Orange is the New Black is another example of show that proves times are changing for the better. Not only does the Netflix prison dramedy contain a diverse range of romantic entanglements—from a Latina prisoner's dalliance with her white guard to a a plethora of same-sex encounters that nimbly defy racial divides—but the series also depicts an interracial family with appropriately subtle nuance and grace.
The parents of black inmate Suzanne "Crazy Eyes" Warren just happen to be white; a shock to some viewers, maybe, but also a moment that feels heart-tuggingly genuine and perhaps even relatable to audiences who may have otherwise written her off as another "crazy" black woman stereotype. Did being adopted by a seemingly nice, affulent, "normal" white couple contribute to her issues later in life? As with the rest of the complex female characters on OITNB, I can't wait to delve deeper into Crazy Eyes' backstory and find out.
Of course, interracial families don't seem like such a big deal to most people in 2013; in fact, white parents adopting black or Asian children are usually perceived as more en vogue than unconventional. But when a Cheerios commercial nonchalantly featuring a white mother, black father and cute-as-a-button biracial daughter can cause a racist uproar in the new millenium, I am reminded that we still have a long way to go.
The fact of the matter is that TV shows still take great risks in veering from the norm, especially when the shows' leads (not just their quirky supporting characters) are the ones to defy previously ironclad boundaries of race, sex and gender roles in relationships.
Enter The Fosters, a new drama series from ABC Family about an interracial lesbian couple and their multi-ethnic family of foster, adopted and biological children.
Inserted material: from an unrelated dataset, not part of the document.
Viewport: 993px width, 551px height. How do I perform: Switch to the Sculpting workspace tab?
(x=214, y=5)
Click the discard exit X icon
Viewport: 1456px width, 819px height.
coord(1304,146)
Yes, devoted families just like theirs exist outside the world of television, but rarely are they portrayed front and center as a brood akin to 7th Heaven.
Thankfully, change has arrived in full force, whether the bigots like it or not. And while interracial relationships on TV are still considered "groundbreaking" in this day and age, my hope is they won't even bat an eye in the years to come.
We may not live in a post-racial world; but as an unremittingly hopeless romantic at heart, I'd still like to believe that love is colorblind.